There was a minor update that needs to be done. It was a VxRail code upgrade from 7.0.x to 7.0.2xx.
The upgrade was basically like all other upgrades:
- Run VxVerify
- If there are findings in the results, solve them before starting the upgrade
- Upload the desired VxRail target code
- Start the upgrade
- Done
The results of the vxVerify were fine, no issues detected.
While uploading the target VxRail code everything looks fine but during the extraction of the upgrade bundle it failed at 50%. So I start a retry but the extraction of the upgrade bundle failed again at 50%. At the Cluster level we noticed the following error.
VXR1F4114 ALARM Upload of upgrade composite bundle unsuccessful VxRail Update ran into a problem… Error extracting upgrade bundle 7.0.2xx. Failed to upload bundle. Please refer to log for more details.
I opened a support request by Dell Support and in the meantime I start to examine the lcm-web.log in /var/log/mystic. I found some errors and failures but they did not lead directly to the root cause. There were errors about upgrade bundles couldn’t uploaded but those events were too general. I noticed the VxRail node that was mentioned at last in the log before the extraction failed.
Dell Support was now also working on the case. The support engineer also noted that the VxRail node I suspected was causing the problem.
I won’t go into too much detail, but at some point we checked the status of the “dcism-netmon-watchdog” service on that particular VxRail node.

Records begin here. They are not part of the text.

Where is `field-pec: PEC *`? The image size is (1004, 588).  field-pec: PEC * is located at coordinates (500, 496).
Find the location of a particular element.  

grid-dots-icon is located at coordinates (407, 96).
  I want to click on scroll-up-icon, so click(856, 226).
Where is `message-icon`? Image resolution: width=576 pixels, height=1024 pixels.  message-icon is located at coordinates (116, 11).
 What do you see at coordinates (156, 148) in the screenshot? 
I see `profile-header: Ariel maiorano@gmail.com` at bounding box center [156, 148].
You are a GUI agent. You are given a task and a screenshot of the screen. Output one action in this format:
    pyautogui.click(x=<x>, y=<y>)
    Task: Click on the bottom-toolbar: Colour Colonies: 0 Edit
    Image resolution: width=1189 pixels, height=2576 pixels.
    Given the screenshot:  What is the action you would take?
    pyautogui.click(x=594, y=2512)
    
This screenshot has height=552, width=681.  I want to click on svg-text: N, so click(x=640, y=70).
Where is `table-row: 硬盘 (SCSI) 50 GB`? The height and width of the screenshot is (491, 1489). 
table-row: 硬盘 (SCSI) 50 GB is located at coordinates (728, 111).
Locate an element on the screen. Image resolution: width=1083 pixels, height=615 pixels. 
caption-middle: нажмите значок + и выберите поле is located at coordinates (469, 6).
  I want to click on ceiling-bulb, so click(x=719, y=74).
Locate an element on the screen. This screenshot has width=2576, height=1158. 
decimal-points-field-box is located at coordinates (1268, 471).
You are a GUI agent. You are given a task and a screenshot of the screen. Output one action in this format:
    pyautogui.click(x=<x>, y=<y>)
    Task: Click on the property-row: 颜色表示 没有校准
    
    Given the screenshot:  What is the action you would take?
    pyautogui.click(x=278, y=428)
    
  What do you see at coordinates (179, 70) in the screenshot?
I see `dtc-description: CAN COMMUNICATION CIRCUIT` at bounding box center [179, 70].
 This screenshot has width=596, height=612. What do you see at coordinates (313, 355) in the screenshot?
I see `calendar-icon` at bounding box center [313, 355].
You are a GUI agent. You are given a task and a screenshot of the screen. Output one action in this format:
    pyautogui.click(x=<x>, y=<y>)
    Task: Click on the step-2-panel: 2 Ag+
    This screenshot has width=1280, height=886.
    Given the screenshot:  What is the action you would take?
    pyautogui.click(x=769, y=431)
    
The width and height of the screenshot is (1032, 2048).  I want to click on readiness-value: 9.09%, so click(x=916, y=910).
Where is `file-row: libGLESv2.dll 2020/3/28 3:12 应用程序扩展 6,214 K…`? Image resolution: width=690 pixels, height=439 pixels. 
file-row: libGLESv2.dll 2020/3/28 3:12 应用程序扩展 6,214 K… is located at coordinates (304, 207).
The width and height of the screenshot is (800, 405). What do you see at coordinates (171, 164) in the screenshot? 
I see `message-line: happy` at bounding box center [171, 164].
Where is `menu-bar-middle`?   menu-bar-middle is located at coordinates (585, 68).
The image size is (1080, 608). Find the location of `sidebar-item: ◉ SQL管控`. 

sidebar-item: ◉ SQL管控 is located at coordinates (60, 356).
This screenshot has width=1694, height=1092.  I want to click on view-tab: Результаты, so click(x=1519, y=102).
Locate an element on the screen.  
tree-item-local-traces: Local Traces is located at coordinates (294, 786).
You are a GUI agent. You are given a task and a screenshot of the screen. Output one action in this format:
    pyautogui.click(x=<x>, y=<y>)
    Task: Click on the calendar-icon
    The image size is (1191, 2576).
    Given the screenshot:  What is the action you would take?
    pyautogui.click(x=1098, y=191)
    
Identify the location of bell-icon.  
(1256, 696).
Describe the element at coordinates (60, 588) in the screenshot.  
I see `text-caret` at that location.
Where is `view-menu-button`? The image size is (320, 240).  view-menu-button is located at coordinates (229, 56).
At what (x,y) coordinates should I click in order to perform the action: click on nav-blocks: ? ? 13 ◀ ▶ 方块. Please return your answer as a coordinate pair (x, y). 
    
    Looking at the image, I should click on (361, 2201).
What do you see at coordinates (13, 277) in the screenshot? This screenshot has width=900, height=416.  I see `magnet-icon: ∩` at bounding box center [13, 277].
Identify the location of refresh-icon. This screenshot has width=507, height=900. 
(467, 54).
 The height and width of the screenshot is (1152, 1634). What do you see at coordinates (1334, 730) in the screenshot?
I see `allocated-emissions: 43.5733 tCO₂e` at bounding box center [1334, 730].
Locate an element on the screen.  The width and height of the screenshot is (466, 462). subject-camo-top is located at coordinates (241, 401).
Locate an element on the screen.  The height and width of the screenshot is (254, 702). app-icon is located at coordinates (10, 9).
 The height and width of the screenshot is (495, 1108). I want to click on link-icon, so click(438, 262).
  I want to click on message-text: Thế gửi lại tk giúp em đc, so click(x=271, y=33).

[root@ESXi03:~] /etc/init.d/dcism-netmon-watchdog status
iSM is active (not running)
I had seen recently the same service status on another VxRail nodes running on code 7.0.x. Restarting the service won’t start the service. So I restarted the VxRail node. After the restart it could take some minutes before the service is restarted. I checked the service again.
[root@ESXi03:~] /etc/init.d/dcism-netmon-watchdog status
iSM is active (running)
Finally we restarted(retry) the VxRail code extraction. Both the VxRail code extraction and VxRail upgrade were successful.
how do i know to which node the upgrade is extracting and uploaded ?
The upgrade package is uploaded to the VxRail manager and extracted on the vSAN datastore.